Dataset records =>
☆ ☆ ☆
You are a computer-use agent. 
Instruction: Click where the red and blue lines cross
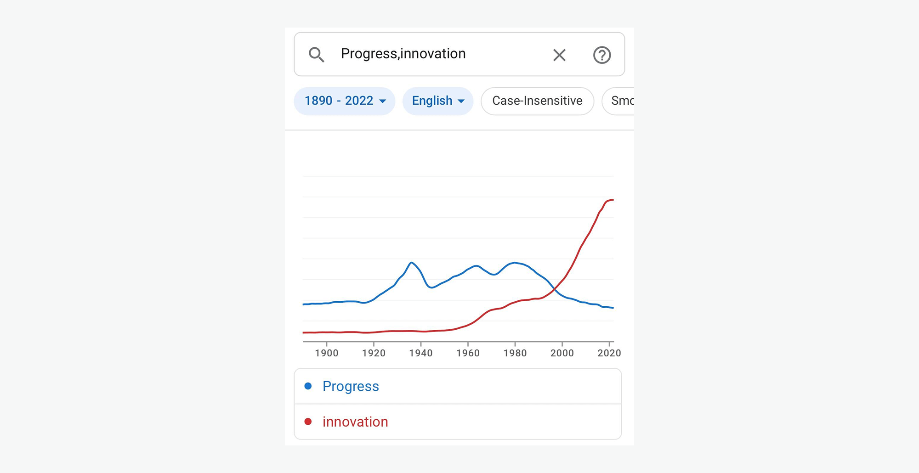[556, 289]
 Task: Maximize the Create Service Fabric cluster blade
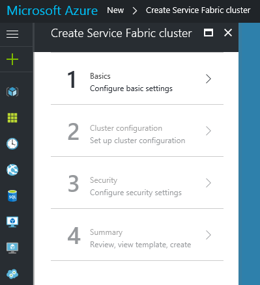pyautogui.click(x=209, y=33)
☆ ☆ ☆
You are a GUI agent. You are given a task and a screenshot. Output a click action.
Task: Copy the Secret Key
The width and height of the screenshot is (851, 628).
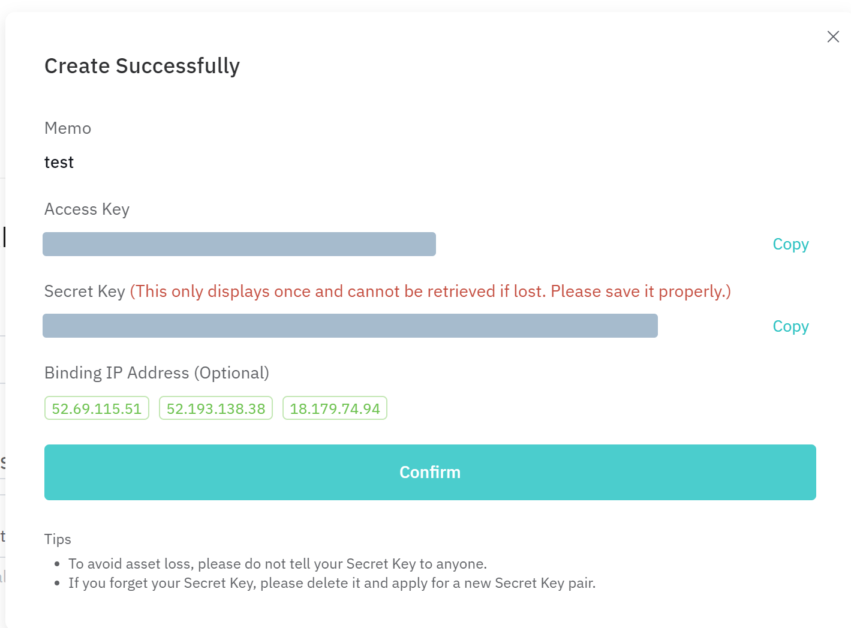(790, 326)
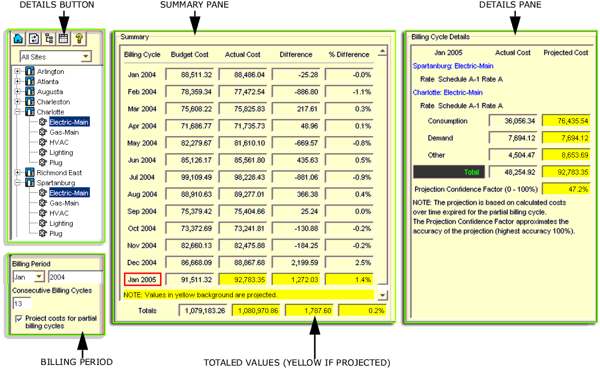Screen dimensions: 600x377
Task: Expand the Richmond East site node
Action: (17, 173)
☆ ☆ ☆
Task to carry out =>
Format everything from the line containing "You are a GUI" down to the line containing "Action: (17, 173)" as a JSON list of strings, one string per line with blank lines omitted. Leave the pictures out of the answer.

Solution to this problem =>
[
  "You are a GUI agent. You are given a task and a screenshot. Output a click action.",
  "Task: Copy the Secret Key",
  "The width and height of the screenshot is (851, 628).",
  "(790, 326)",
  "Screen dimensions: 600x377",
  "Task: Expand the Richmond East site node",
  "Action: (17, 173)"
]